Sentence Splitting/Segmentation 

The process of dividing source content into smaller units, called segments, that a CAT tool handles individually for translation, review, and translation memory matching.

When you import a file into a CAT tool or translation management system, the tool does not present the entire document to the translator at once. Instead, it splits the text into segments (typically one sentence per segment), and displays them one by one in a side-by-side editor. The translator works through each segment individually, with the source on one side and the target on the other.

For example, a help article with five paragraphs might be split into 30 segments. Each segment gets translated, reviewed, and stored separately. If the same sentence appears again in a future project, the tool recognizes it and suggests the existing translation automatically.
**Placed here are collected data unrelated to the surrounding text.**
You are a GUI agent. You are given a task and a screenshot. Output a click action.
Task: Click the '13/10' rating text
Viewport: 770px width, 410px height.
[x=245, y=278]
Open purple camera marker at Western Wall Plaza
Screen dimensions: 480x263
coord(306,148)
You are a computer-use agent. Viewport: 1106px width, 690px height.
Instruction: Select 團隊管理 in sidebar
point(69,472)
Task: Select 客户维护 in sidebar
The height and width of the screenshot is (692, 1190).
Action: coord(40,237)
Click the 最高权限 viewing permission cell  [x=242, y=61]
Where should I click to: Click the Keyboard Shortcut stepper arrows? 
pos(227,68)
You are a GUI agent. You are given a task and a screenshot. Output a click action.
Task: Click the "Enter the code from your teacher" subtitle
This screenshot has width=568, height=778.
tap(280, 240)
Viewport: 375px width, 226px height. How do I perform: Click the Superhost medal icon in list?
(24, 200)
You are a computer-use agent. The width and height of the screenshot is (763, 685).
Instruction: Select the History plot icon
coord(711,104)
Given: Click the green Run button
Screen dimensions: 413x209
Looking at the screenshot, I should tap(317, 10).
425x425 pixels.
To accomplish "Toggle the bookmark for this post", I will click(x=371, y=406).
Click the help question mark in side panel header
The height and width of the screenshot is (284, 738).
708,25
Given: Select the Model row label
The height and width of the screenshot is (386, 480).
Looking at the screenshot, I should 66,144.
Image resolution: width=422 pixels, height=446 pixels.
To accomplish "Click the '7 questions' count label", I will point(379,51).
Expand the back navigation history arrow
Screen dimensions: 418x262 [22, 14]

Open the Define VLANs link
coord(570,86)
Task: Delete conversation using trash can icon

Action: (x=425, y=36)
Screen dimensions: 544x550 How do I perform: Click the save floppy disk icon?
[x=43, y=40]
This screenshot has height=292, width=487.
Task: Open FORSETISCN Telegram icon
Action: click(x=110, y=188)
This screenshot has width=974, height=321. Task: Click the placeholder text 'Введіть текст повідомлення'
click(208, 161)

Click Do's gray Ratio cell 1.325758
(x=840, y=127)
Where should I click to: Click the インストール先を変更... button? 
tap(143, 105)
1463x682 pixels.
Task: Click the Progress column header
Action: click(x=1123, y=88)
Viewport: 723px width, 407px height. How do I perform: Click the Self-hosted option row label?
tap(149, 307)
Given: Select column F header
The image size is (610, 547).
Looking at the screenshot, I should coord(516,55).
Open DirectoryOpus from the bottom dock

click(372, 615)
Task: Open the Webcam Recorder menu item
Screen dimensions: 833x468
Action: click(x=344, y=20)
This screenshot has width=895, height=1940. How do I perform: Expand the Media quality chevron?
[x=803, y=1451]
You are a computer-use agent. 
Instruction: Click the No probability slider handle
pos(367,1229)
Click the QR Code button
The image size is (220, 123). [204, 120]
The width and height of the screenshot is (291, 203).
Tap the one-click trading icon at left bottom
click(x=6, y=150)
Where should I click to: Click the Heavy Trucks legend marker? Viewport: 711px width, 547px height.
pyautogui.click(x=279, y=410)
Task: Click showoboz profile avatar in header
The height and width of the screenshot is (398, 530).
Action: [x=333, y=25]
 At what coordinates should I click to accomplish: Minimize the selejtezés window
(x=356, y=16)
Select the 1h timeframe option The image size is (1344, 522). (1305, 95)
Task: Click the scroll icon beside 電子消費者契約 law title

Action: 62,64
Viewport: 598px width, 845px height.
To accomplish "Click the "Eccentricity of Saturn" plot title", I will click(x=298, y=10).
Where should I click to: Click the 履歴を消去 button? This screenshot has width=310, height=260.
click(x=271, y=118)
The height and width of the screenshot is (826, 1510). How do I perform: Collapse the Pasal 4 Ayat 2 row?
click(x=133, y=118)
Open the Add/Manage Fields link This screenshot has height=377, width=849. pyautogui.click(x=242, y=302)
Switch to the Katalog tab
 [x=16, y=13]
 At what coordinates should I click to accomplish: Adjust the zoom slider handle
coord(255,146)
⁉️ How segmentation rules work #️⃣

The tool uses segmentation rules to decide where one segment ends and the next begins. The most common triggers are punctuation marks that signal the end of a sentence: full stops, question marks, and exclamation marks. Line breaks and paragraph breaks also create boundaries.

The tricky part is that punctuation does not always mean the same thing. A period can end a sentence, but it also appears in abbreviations like “Dr.” or “St.”, in decimal numbers like “3.14”, and in file names like “config.json”. A basic segmentation rule that splits on every period would incorrectly break “Dr. Smith lives in St. Paul” into three separate segments. Proper rules account for these exceptions.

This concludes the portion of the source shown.